A set of carefully-worded warnings directed to the right accounts could help reduce the amount of hate on Twitter. That’s the conclusion of new research examining whether targeted warnings could reduce hate speech on the platform.
Researchers at New York University’s Center for Social Media and Politics found that personalized warnings alerting Twitter users to the consequences of their behavior reduced the number of tweets with hateful language a week after. While more study is needed, the experiment suggests that there is a “potential path forward for platforms seeking to reduce the use of hateful language by users,” according to Mustafa Mikdat Yildirim, the lead author of the paper.

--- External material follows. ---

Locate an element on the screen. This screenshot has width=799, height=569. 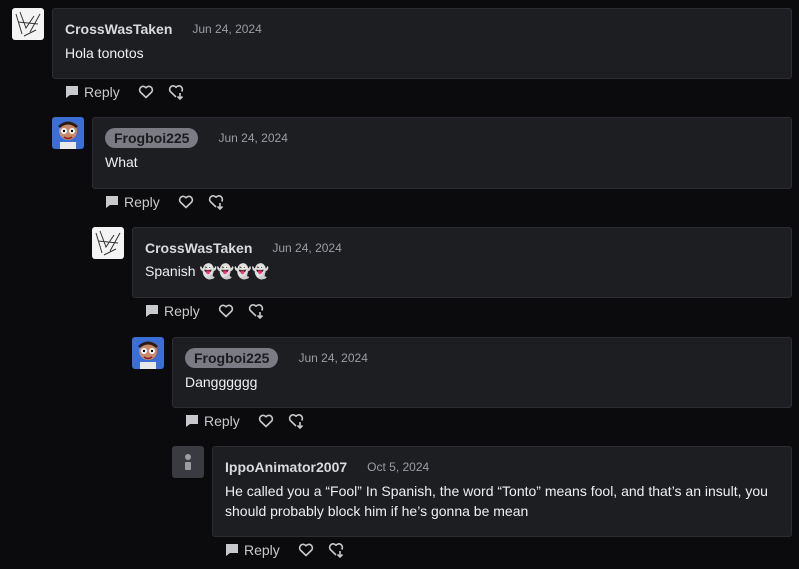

In the experiment, researchers identified accounts at risk of being suspended for breaking Twitter’s rules against hate speech. They looked for people who had used at least one word contained in “hateful language dictionaries” over the previous week, who also followed at least one account that had recently been suspended after using such language.
From there, the researchers created test accounts with personas such as “hate speech warner,” and used the accounts to tweet warnings at these individuals. They tested out several variations, but all had roughly the same message: that using hate speech put them at risk of being suspended, and that it had already happened to someone they follow.

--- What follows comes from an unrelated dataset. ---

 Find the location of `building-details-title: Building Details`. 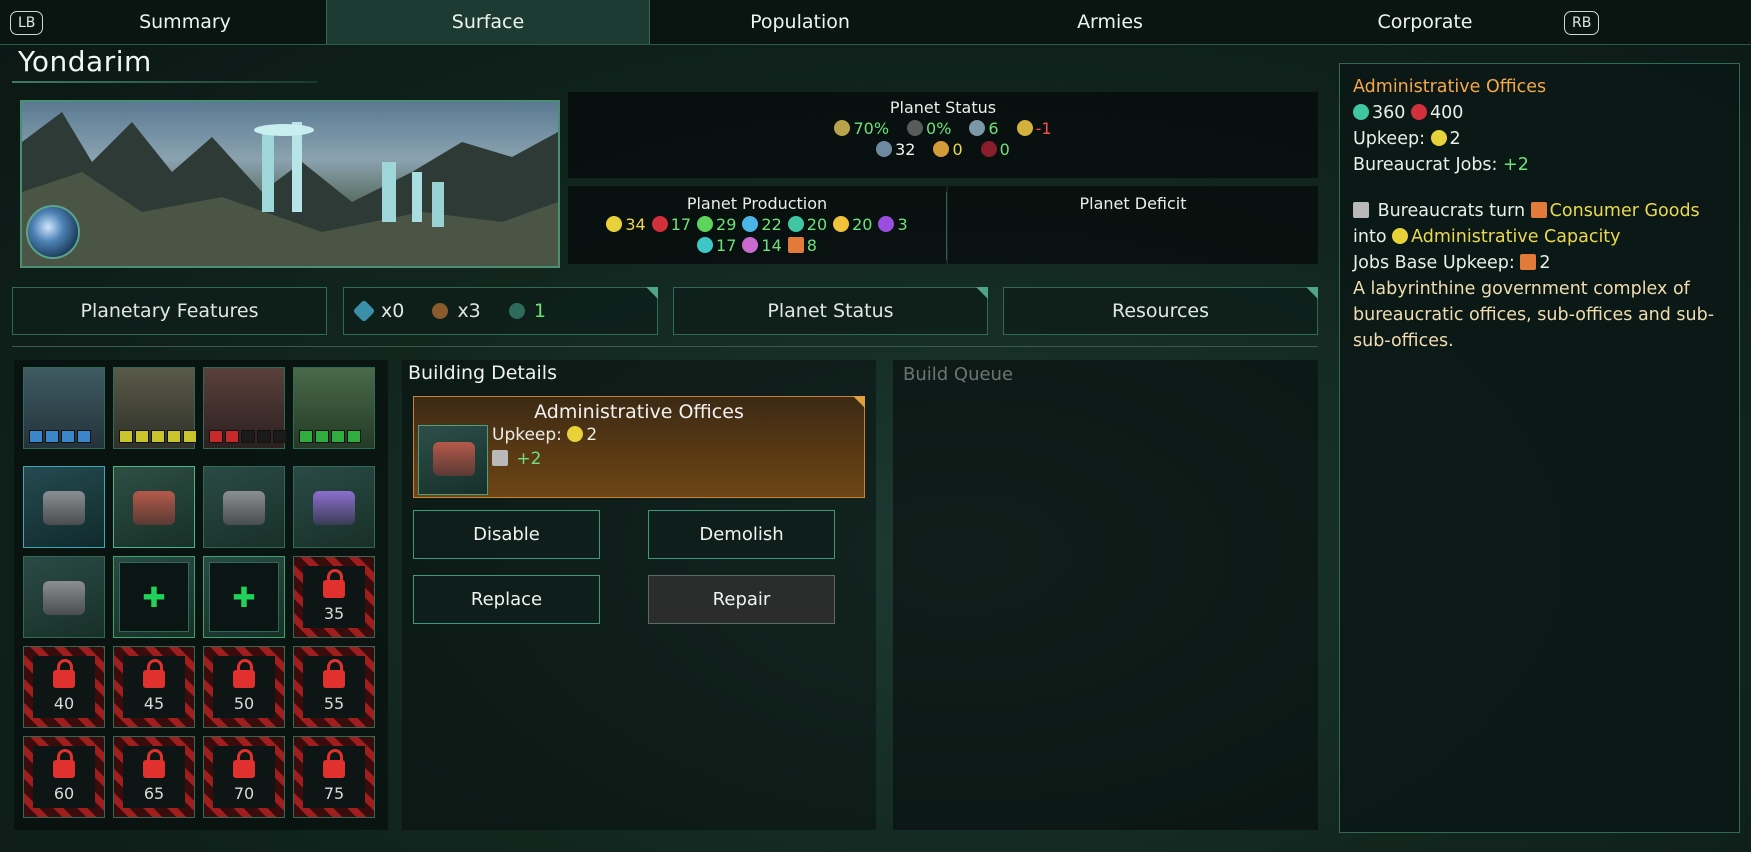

“The user @account you follow was suspended, and I suspect this was because of hateful language,” reads one sample message shared in the paper. “If you continue to use hate speech, you might get suspended temporarily.” In another variation, the account doing the warning identified themselves as a professional researcher, while also letting the person know they were at risk of being suspended. “We tried to be as credible and convincing as possible,” Yildirim tells Engadget.

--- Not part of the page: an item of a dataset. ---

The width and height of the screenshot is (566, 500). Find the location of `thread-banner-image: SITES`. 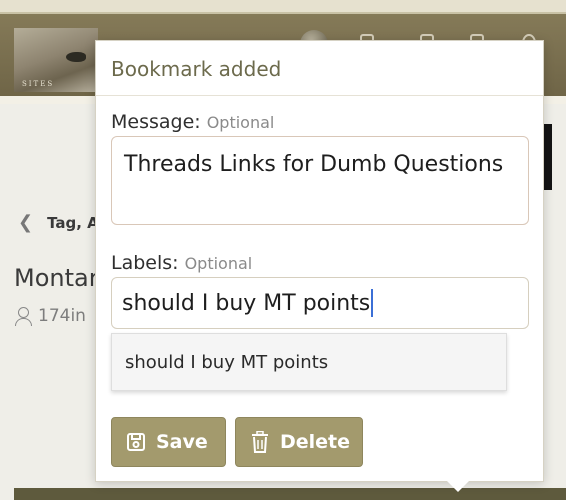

The researchers found that the warnings were effective, at least in the short term. “Our results show that only one warning tweet sent by an account with no more than 100 followers can decrease the ratio of tweets with hateful language by up to 10%,” the authors write. Interestingly, they found that messages that were “more politely phrased” led to even greater declines, with a decrease of up to 20 percent. “We tried to increase the politeness of our message by basically starting our warning by saying that ‘oh, we respect your right to free speech, but on the other hand keep in mind that your hate speech might harm others,’” Yildirim says.
In the paper, Yildirim and his co-authors note that their test accounts only had around 100 followers each, and that they weren’t associated with an authoritative entity. But if the same type of warnings were to come from Twitter itself, or an NGO or other organization, then the warnings may be even more useful. “The thing that we learned from this experiment is that the real mechanism at play could be the fact that we actually let these people know that there's some account, or some entity, that is watching and monitoring their behavior,” Yildirim says. “The fact that their use of hate speech is seen by someone else could be the most important factor that led these people to decrease their hate speech.”